La mise en place de quatre fois deux semaines de congé ne sera pas sans conséquence pour les familles. Toutes ne pourront compter sur les grands-parents ou n’auront pas les ressources financières pour payer des stages en plus des vacances d’été.
Pour celles qui ont fait le choix d’études dans la partie néerlandophone du pays comme lorsque les parents sont séparés, le casse-tête sera plus difficile à résoudre.
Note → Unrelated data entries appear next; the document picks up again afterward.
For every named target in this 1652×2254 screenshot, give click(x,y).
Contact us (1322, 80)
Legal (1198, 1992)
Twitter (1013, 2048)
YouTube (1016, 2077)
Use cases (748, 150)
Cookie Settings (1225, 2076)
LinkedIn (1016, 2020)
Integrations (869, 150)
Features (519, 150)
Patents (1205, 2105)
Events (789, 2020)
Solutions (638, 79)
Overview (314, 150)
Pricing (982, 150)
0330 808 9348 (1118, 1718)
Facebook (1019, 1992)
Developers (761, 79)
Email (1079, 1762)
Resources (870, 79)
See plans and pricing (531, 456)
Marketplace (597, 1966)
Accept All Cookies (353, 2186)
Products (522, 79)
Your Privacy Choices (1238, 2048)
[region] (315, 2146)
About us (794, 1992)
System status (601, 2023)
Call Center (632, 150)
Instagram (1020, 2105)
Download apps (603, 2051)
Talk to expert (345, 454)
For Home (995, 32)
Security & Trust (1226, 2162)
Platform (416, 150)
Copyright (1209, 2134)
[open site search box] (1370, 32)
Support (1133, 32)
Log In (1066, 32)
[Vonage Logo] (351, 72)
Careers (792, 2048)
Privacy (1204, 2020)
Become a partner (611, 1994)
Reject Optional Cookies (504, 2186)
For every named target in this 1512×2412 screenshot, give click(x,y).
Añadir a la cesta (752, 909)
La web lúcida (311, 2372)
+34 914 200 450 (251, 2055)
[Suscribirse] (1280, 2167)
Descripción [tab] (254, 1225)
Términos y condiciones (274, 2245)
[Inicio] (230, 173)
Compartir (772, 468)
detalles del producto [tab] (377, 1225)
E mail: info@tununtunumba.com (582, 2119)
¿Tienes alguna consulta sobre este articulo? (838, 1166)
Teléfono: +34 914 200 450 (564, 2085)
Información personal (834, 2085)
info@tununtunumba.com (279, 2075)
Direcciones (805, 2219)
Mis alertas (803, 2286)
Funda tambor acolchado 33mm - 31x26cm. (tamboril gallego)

Le risque d’un renforcement des inégalités sociales (que la réforme des rythmes scolaires se veut de réduire) n’est hélas pas nul.
Les services de la ministre Caroline Désir en collaboration avec la Ligue des familles et l’Ordre des avocats francophones ayant mis à disposition des parents séparés des calendriers-types, les problèmes de garde alternée devraient trouver facilement une solution.
Les familles pourront vivre les temps forts de l’année liturgique en paroisse, le temps de Carême (en partie ou en totalité), la semaine sainte et la fête de Pâques ne faisant plus partie des congés scolaires. Les dates prévues pour les professions de foi ainsi que pour les camps organisés par nos mouvements de jeunesse devront plus que probablement être « ajustées ».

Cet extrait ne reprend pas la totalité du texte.